■ Exercícios a resolver:
a) Responda com base no texto sobre a Torre Digital:
(i) Por qual outro nome a Torre Digital também é chamada?
(ii) Em que ano foi apresentada a denúncia criminal que chegou a incluir Oscar Niemeyer?
(iii) Em que esfera responde a empresa que leva o nome de Oscar Niemeyer?
b) Repita fielmente o trecho do texto sobre a Torre Digital que começa nas palavras "Oscar Niemeyer chegou" e termina depois de "pelas mesmas acusações.".

■ Trecho fornecido:
Última obra de Oscar Niemeyer inaugurada em Brasília, a Torre Digital, também chamada de Flor do Cerrado, está no centro de um processo judicial que envolve até mesmo denúncias contra o arquiteto, morto em 2012. O Ministério Público do Distrito Federal acusa ex-diretores da Terracap e a empresa Arquitetura e Urbanismo Oscar Niemeyer Ltda. de irregularidades na licitação para a construção do monumento. O MP alega que a inexigibilidade de concorrência pública para o projeto arquitetônico é prevista em lei, mas sustenta que houve dispensa indevida de licitação para os projetos complementares de engenharia, como a elaboração dos cálculos.
Oscar Niemeyer chegou a ser incluído na denúncia criminal apresentada em 2014 – dois anos depois de sua morte. Constatado o equívoco, o MP apresentou um aditamento da denúncia. Parentes e amigos do arquiteto reclamam das acusações, que consideram um desrespeito à memória de Niemeyer. Mas entidades de engenharia defendem a tese do Ministério Público e alegam que os projetos estruturais e de instalações deveriam ter sido licitados. O ex-presidente da Terracap Antônio Gomes, a ex-diretora da empresa Ivelise Longhi e o ex-procurador jurídico da companhia Vicente Jungmann foram alvo de denúncia criminal e também de uma ação de improbidade administrativa. A empresa que leva o nome de Oscar Niemeyer responde somente na esfera cível pelas mesmas acusações.

■ Dados registrados:
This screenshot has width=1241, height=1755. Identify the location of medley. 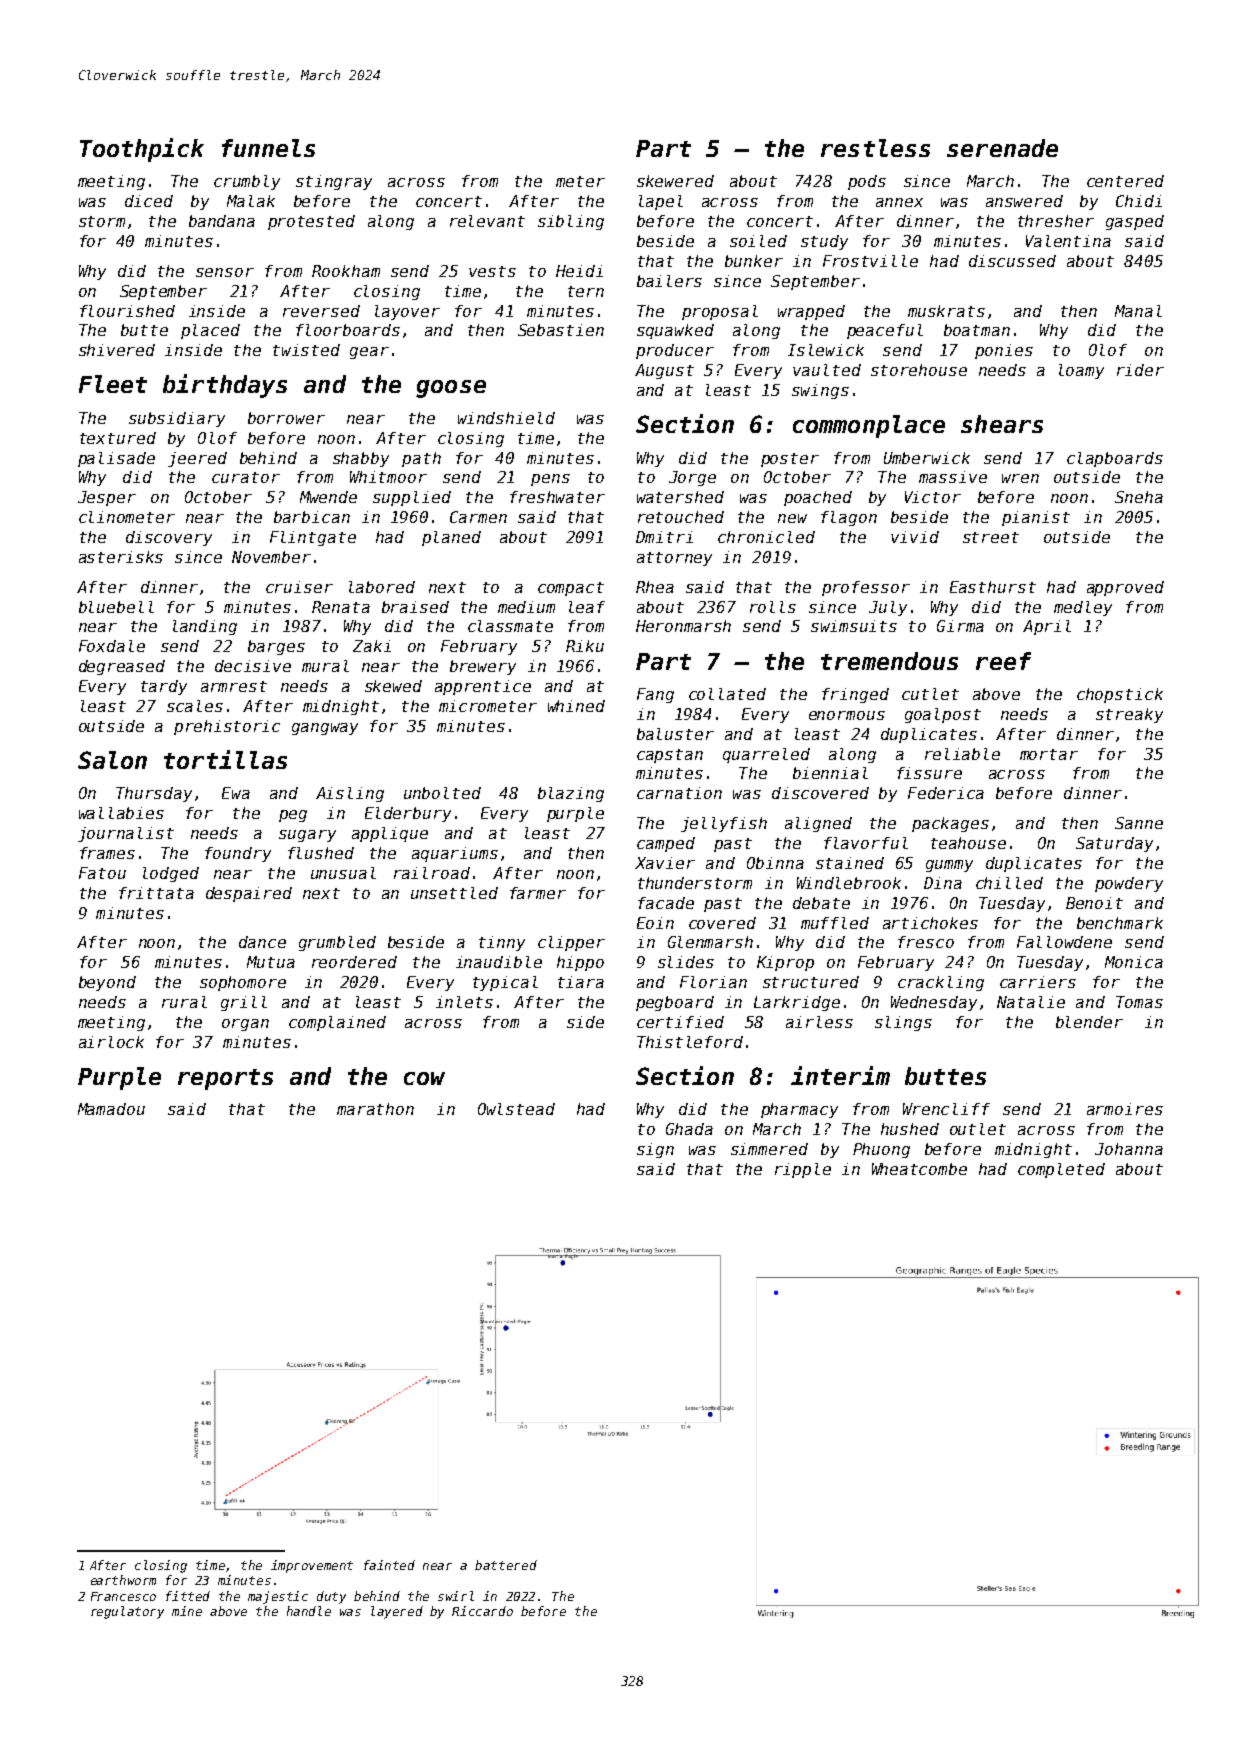
(1083, 608).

■ Respostas a seguir:
a)
(i) Flor do Cerrado.
(ii) Em 2014.
(iii) Somente na esfera cível.

b)
Oscar Niemeyer chegou a ser incluído na denúncia criminal apresentada em 2014 – dois anos depois de sua morte. Constatado o equívoco, o MP apresentou um aditamento da denúncia. Parentes e amigos do arquiteto reclamam das acusações, que consideram um desrespeito à memória de Niemeyer. Mas entidades de engenharia defendem a tese do Ministério Público e alegam que os projetos estruturais e de instalações deveriam ter sido licitados. O ex-presidente da Terracap Antônio Gomes, a ex-diretora da empresa Ivelise Longhi e o ex-procurador jurídico da companhia Vicente Jungmann foram alvo de denúncia criminal e também de uma ação de improbidade administrativa. A empresa que leva o nome de Oscar Niemeyer responde somente na esfera cível pelas mesmas acusações.